*Exercise prompt*
Reproduce each line of the entries below verbatim, omitting the pictures.

*Provided data*

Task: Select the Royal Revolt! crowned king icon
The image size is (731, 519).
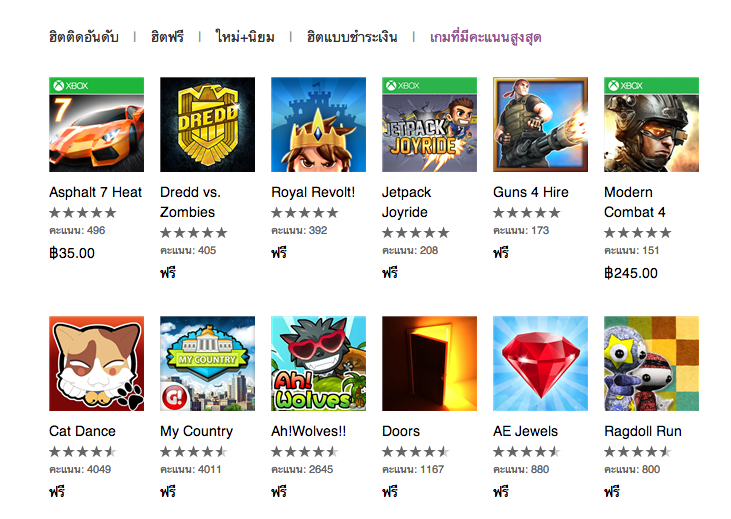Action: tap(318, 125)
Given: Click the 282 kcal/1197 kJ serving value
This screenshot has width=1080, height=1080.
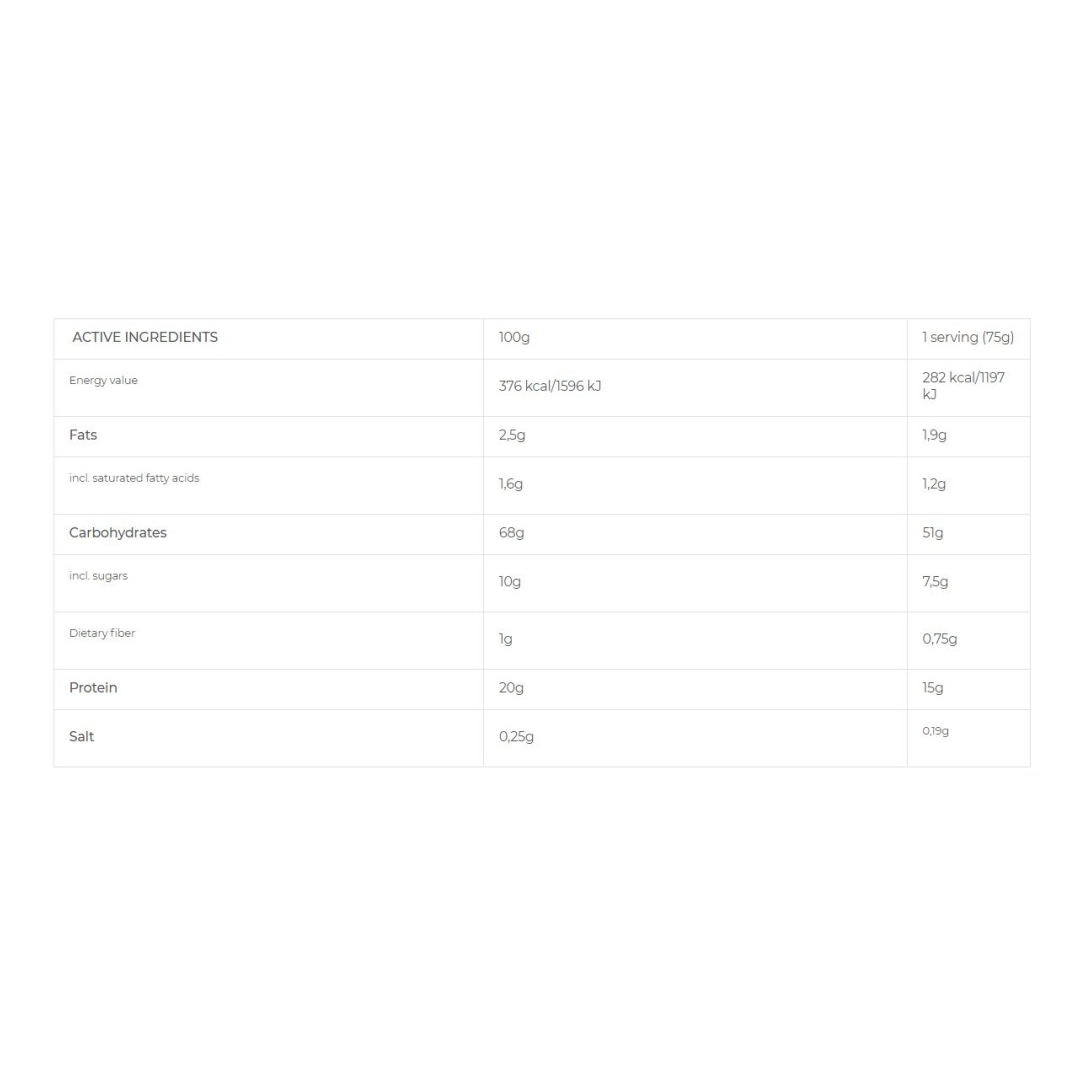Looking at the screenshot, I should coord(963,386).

*Written answer*
Task: Select the Royal Revolt! crowned king icon
The image size is (731, 519).
Action: tap(318, 125)
Given: Click the 282 kcal/1197 kJ serving value
This screenshot has width=1080, height=1080.
Looking at the screenshot, I should coord(963,386).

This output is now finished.